■ What you should do ■
All of the records below must be reproduced exactly, minus any pictures.

■ Records shown ■

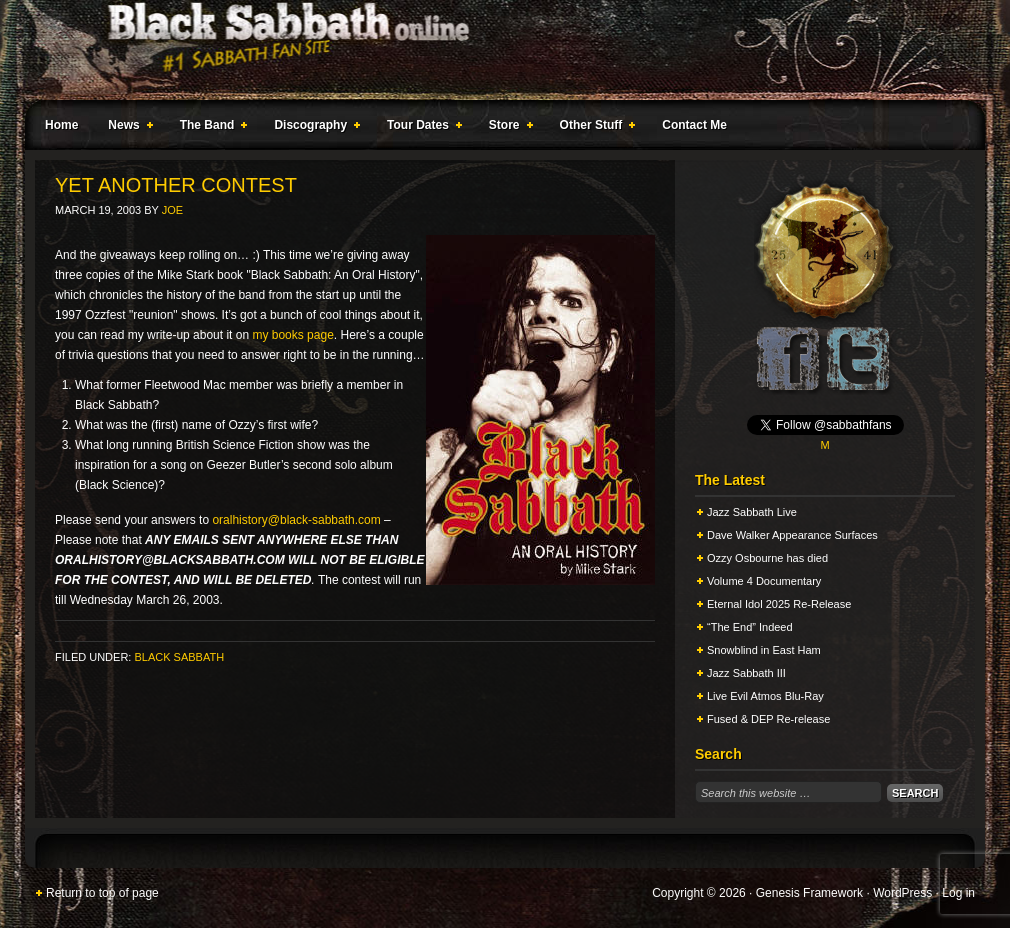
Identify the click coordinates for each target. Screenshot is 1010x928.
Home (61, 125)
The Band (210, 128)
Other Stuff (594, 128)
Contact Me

■ Reply ■
Identify the click coordinates for each target. Screenshot is 1010x928.
Home (61, 125)
The Band (210, 128)
Other Stuff (594, 128)
Contact Me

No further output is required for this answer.